The media event announcing this innovative technology is Friday, February 13th at 10:30 a.m. at the Harris County Animal Shelter, 612 Canino Rd, Houston 77076. Harris County Veterinary Public Health staff and the PiP My Pet developer will be speaking at the news conference and demonstrating the app.
PiP My Pet will make it easier and quicker for Harris County residents to find their lost pets. The quicker a pet is found, the less likely it is to be injured. People living in Harris County can register their pets, including photos, on the free app. If their pet gets lost, they can activate the appwhich automatically searches for a match. Photos of all animals coming into the Harris County Animal Shelter will be sent to PiP.
Harris County is the first public shelter in the country to integrate its data with this PiP’s pet recognition system to enable automated matching of animals in our facility.

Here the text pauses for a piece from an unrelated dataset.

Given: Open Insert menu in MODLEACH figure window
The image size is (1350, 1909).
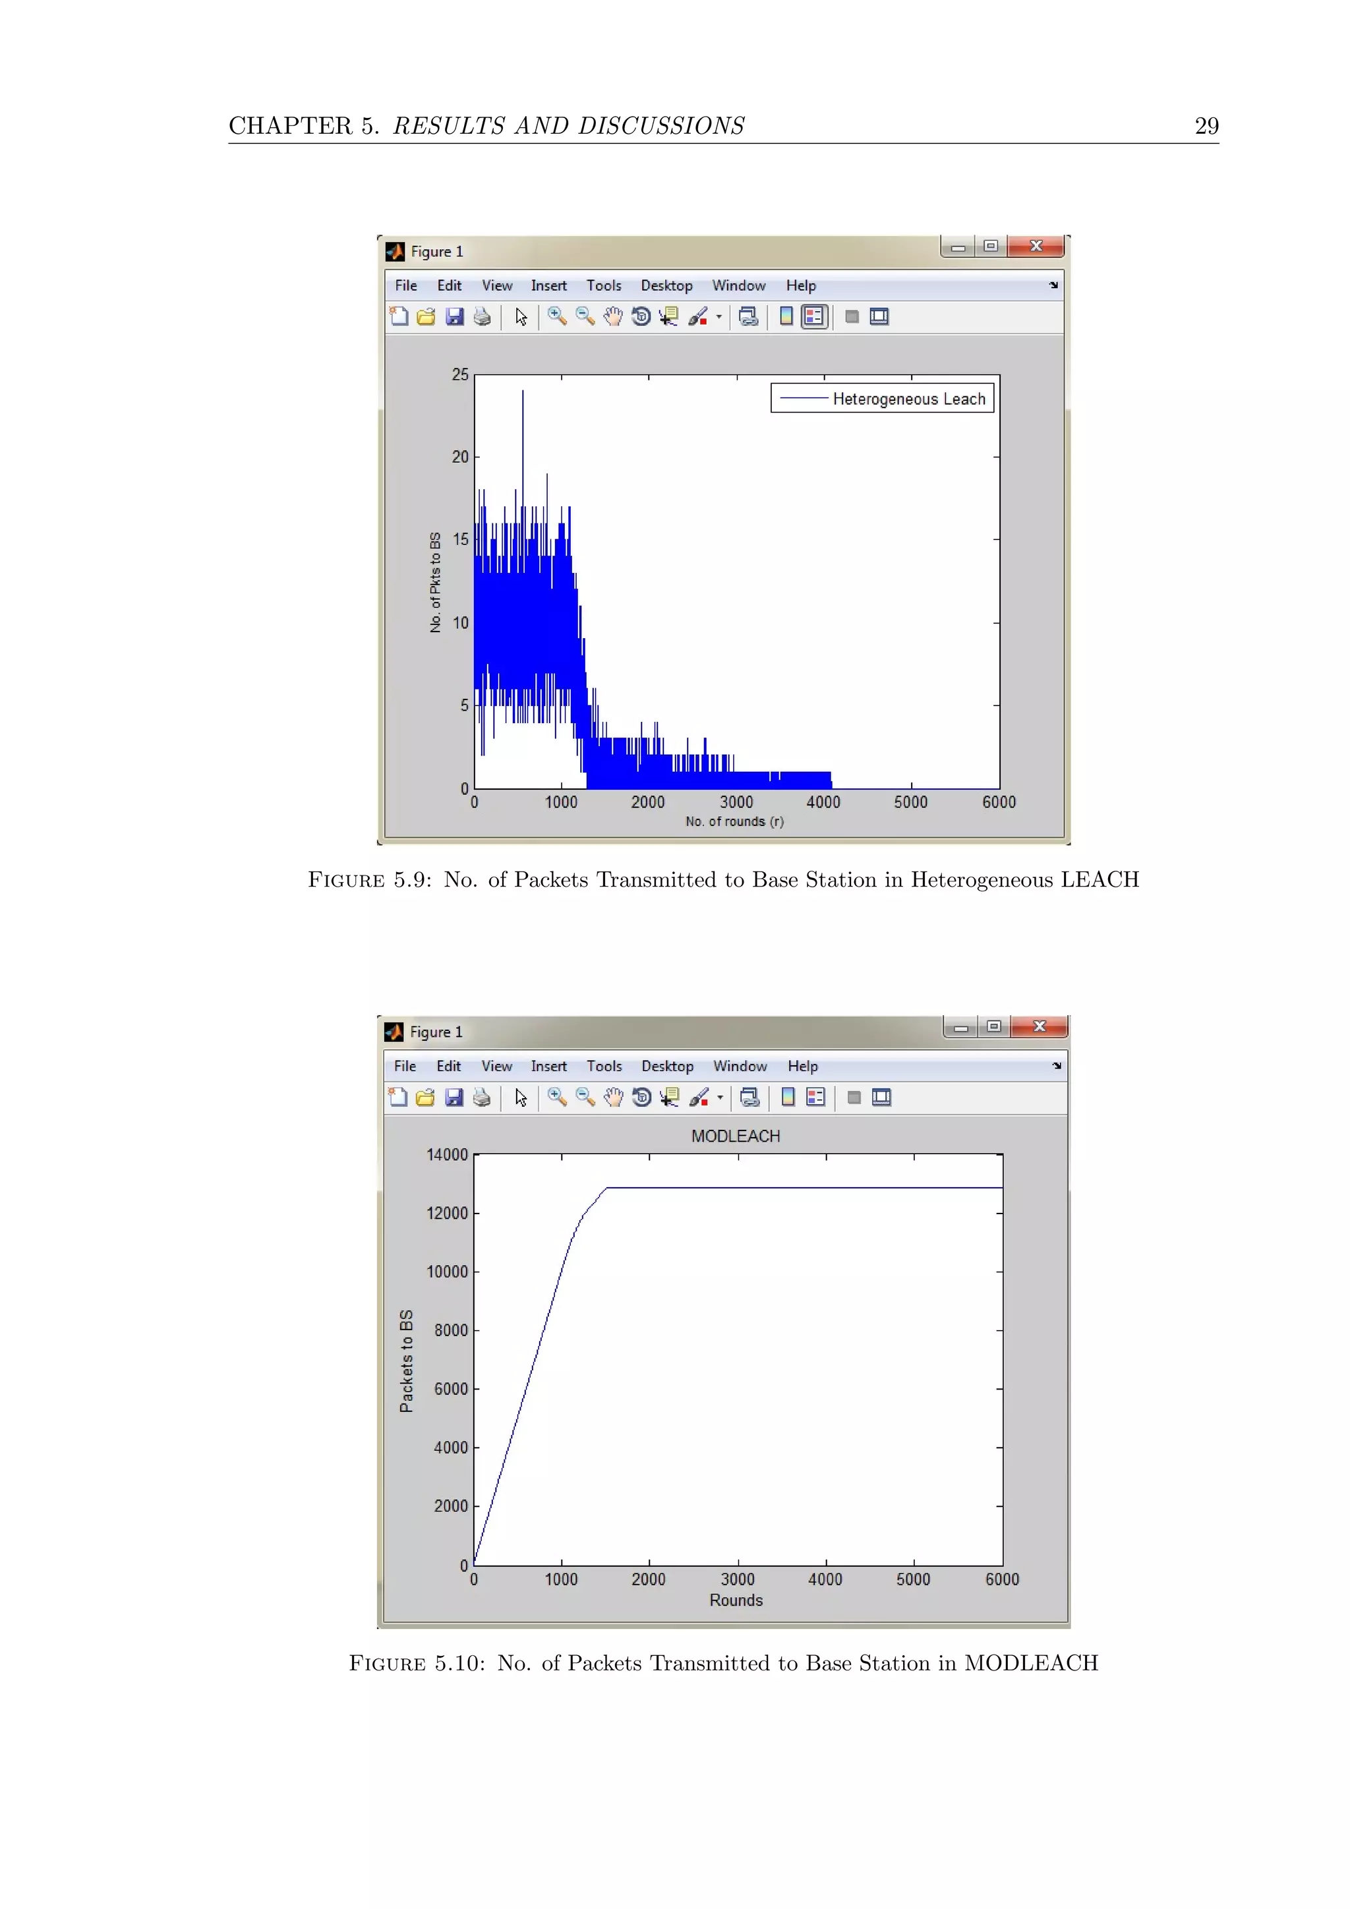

“Many of the animals in our shelter are lost pets. This new technology means some will be reunited with their owners without ever having to come to the shelter. The lost pets that do come in will now automatically be flagged when there is a match and reunited much more quickly with their owners. We encourage all Harris County residents to register their pets on this free app to protect them,” said Veterinary Public Health Director, Dr. Michael White, DVM.
Good Samarians who find a lost pet can also use PiP My Pet to find its owner by posting a picture of the animal to the app. If the data matches, the PiP Client Care staff contacts both the pet owner and the person who found their animal.

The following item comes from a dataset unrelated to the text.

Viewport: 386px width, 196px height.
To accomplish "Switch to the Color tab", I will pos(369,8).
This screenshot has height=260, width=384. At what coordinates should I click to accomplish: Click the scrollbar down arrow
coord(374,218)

“PiP represents the evolution of my profession and passion, which is animal care. Pets are family and when a pet is lost, it’s traumatic. To partner with the Harris County Animal Shelter, in the nation’s 3rd largest county, is extremely gratifying. My goal is for other shelters to share their data and increase the numbers of animals returned as quickly as possible to their loving homes,” said PiP’s CEO Philip Rooyakkers.